Directives:
a - Using the passage on U.S. territorial governments, explain why a formal remonstrance was presented to the Senate on behalf of the people of the Louisiana Territory.
b - Turn the paragraph beginning "By the Act of October 31, 1803" in the passage on U.S. territorial governments into a short bulleted list that keeps its main facts.

By the Act of May 26, 1790, the Southwest Territory was given a government in all respects the same as that erected for the Northwest Territory.

By the Act of October 31, 1803, passed for the government of the Louisiana Territory purchased from France, the President was given full power to take possession, using for this purpose such force as might be necessary, and "that, until the expiration of the present session of Congress, unless provision for the temporary government of the said territories be sooner made by Congress, all the military, civil, and judicial powers exercised by the officers of the existing government of the same shall be vested in such person and persons, and shall be exercised in such manner, as the President of the United States shall direct, for maintaining and protecting the inhabitants of Louisiana in the free enjoyment of their liberty, property and religion."

A formal remonstrance against the autocratic regimé thus established, as being in violation of the rights guaranteed by the treaty with France, was presented in behalf of the inhabitants of the Territory to the United States Senate, but no question as to the constitutionality of the action was raised.

The Act of March 3, 1819, for the taking possession and temporary government of Florida, was almost identical with the Louisiana Act of 1803.

Without attempting to trace further the legislation with reference to the government of the Territories it is sufficient to say that Congress has continued to the present day uniformly to consider this subject one to be dealt with absolutely at its own discretion.2

2 For legislation of Congress with reference to the Territories, see W. F. Willoughby, Territories and Dependencies of the United States: Their Government and Administration; Farrand, The Legislation of Congress for the Government of the Territories of the United States; Organic Acts for the Territories of the United States with Notes Thereon, Compiled from the Statutes at Large of the United States; also Appendix Comprising Other Matters Relating to the Government of the Territories. (Senate Document, No. 148,

56th Congress, 1st Sess.)

Acting in pursuance of its powers, Congress has thus from time to time, as new territories have been acquired, established for them, by statutes, territorial governments. The latest of these statutes are those establishing civil rule in Porto Rico and the Philippines.

§ 159. Classes of Territorial Governments.

Generally speaking, it may be said that the governments thus created have been and are of four kinds.

Supplied information:
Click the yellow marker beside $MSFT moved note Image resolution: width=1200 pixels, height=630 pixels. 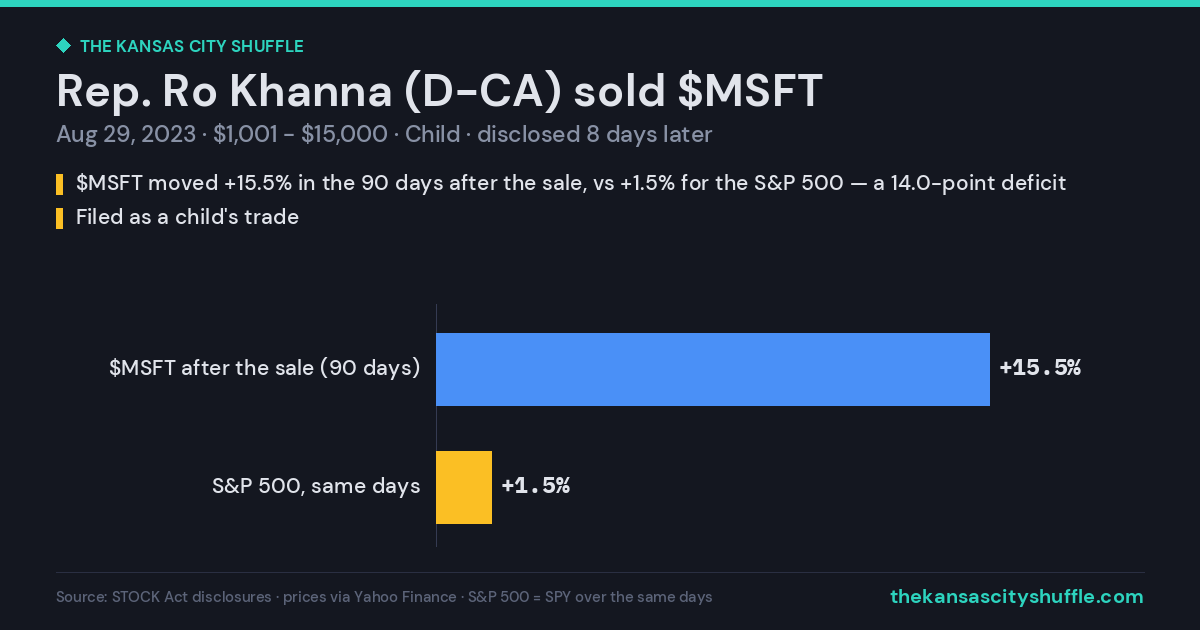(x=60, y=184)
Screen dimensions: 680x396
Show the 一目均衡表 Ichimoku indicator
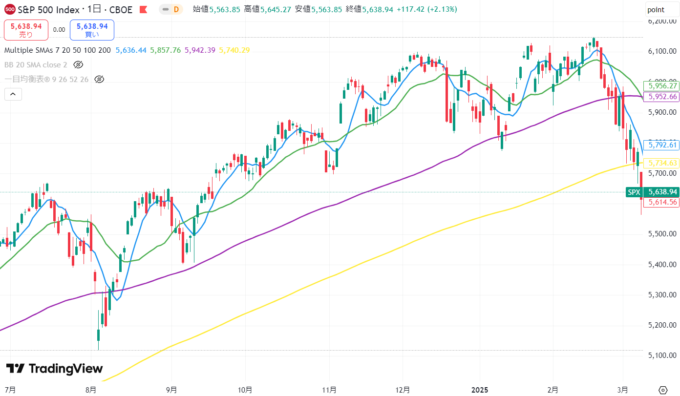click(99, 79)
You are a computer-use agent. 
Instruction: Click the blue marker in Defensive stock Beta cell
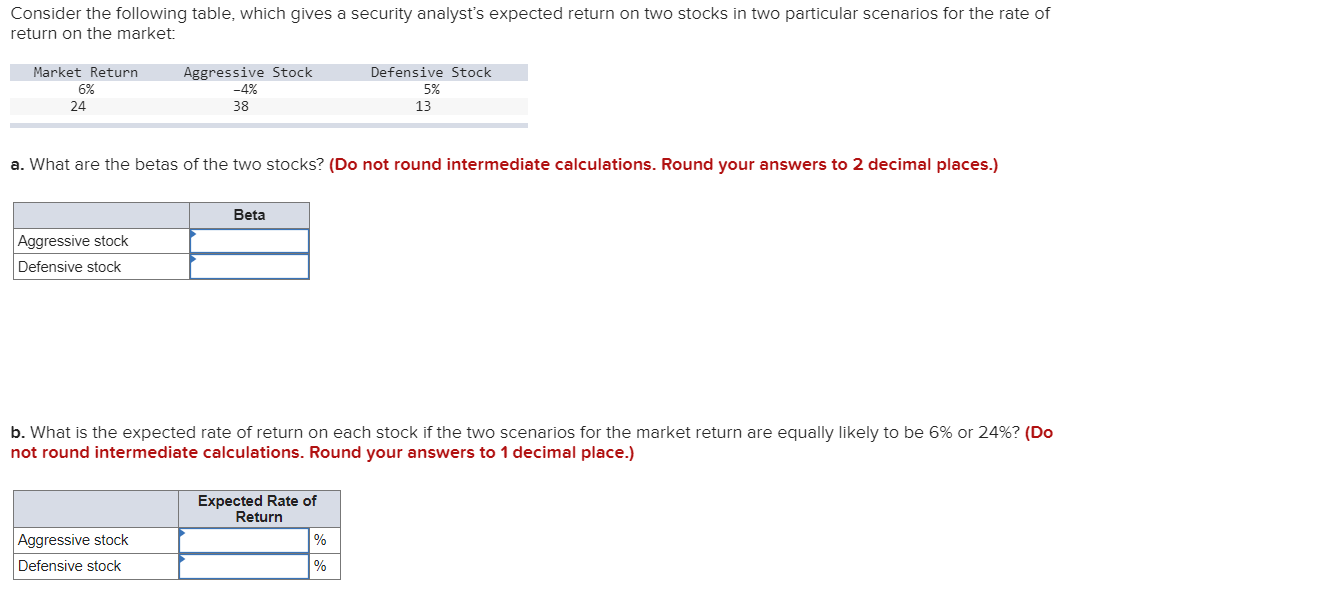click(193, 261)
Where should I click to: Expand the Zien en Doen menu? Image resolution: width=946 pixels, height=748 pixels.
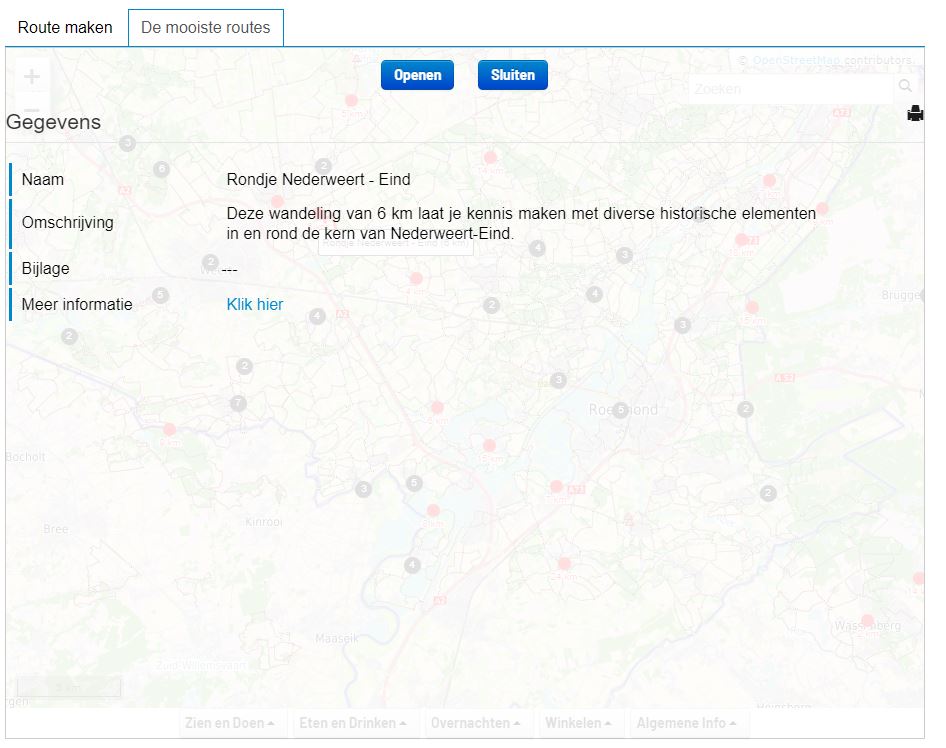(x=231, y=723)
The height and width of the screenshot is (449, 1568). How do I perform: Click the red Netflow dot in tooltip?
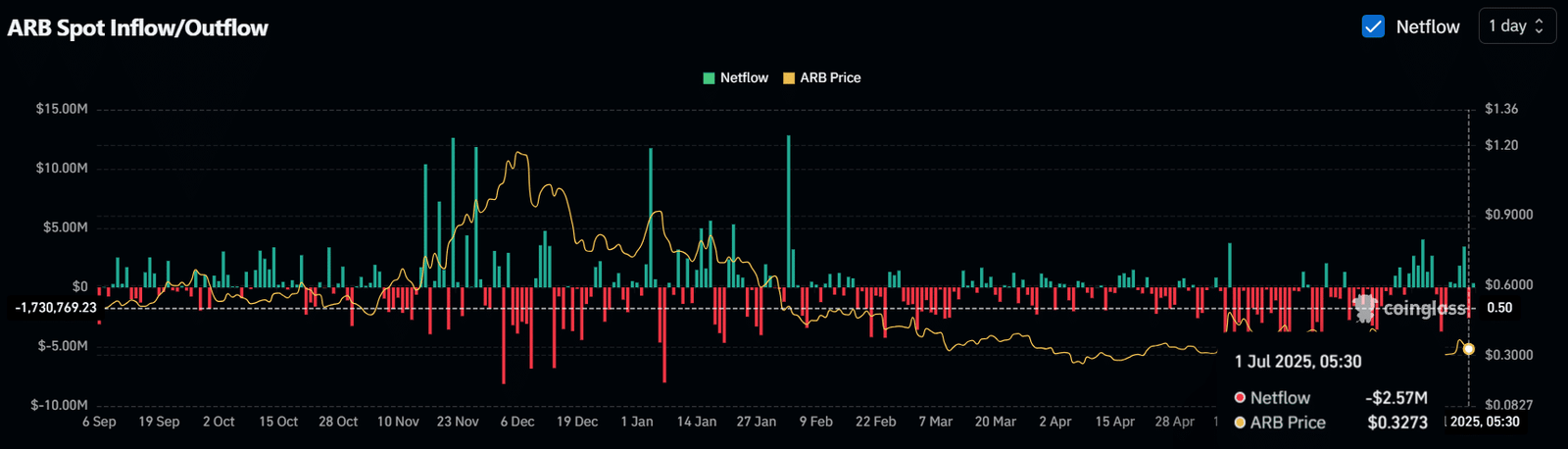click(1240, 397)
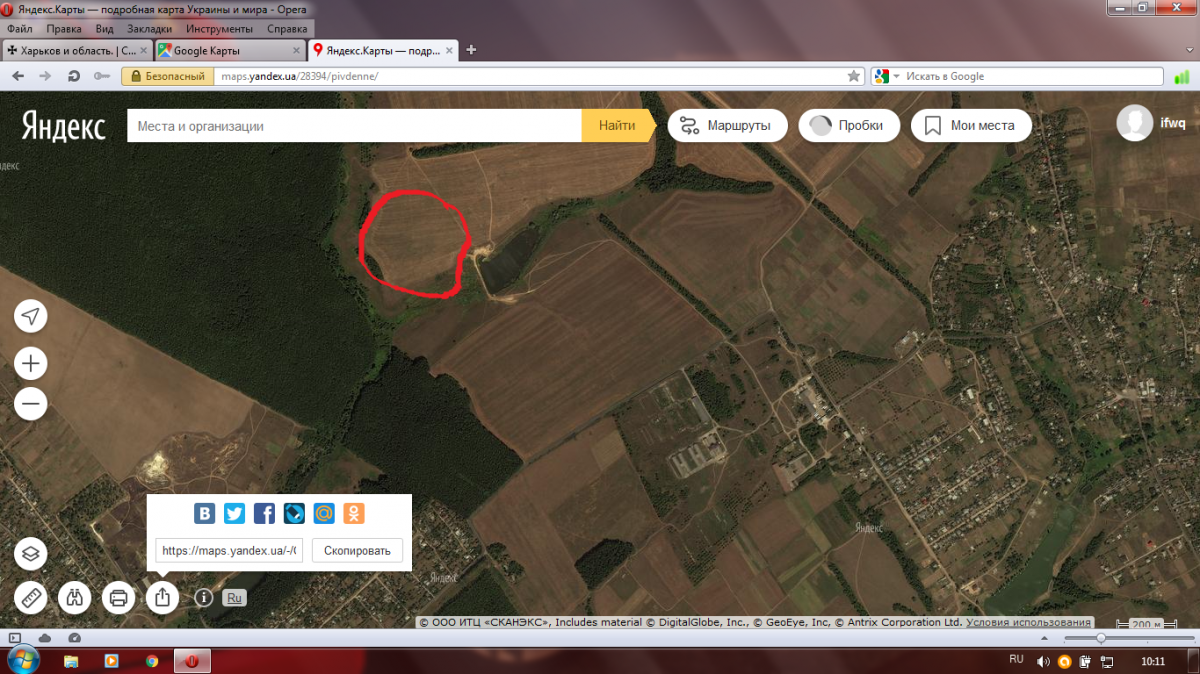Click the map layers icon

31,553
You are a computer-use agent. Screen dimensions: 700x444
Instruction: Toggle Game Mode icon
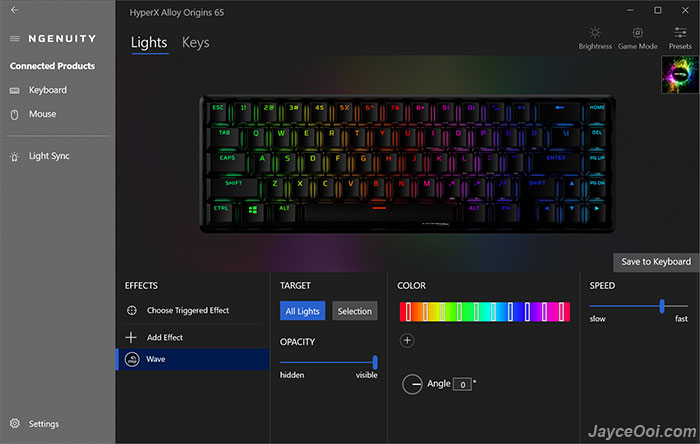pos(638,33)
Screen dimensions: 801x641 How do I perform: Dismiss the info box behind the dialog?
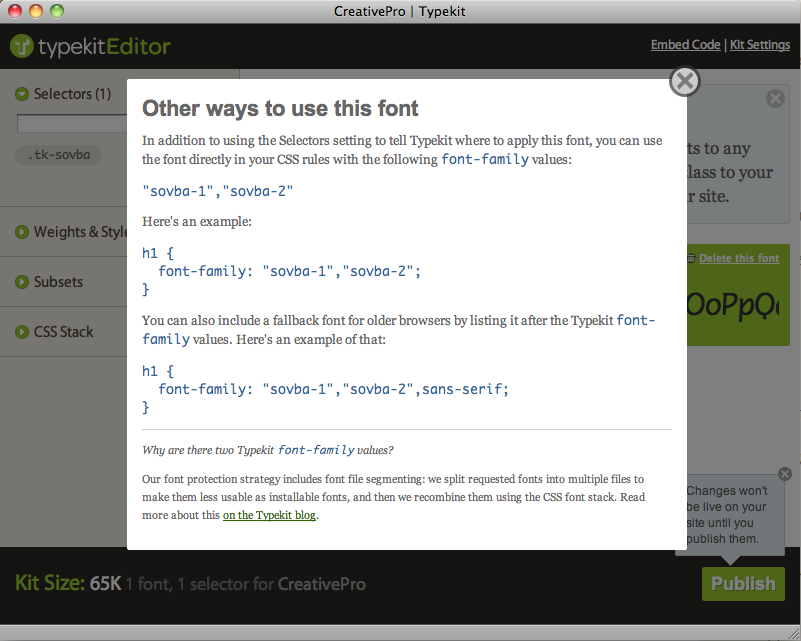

Complete answers:
a - The remonstrance objected to the autocratic government set up under the Act of October 31, 1803. It argued that this government violated the rights guaranteed to the inhabitants by the treaty with France. It raised no question about whether the action was constitutional.

b -
- The Act of October 31, 1803, covered the government of the Louisiana Territory, which was bought from France.
- It gave the President full power to take possession, using whatever force was needed.
- Until the end of the current session of Congress, or until Congress set up a temporary government, all military, civil and judicial powers of the existing government went to the persons the President chose.
- Those powers were to be used as the President directed.
- Their purpose was to protect the people of Louisiana in the free enjoyment of their liberty, property and religion.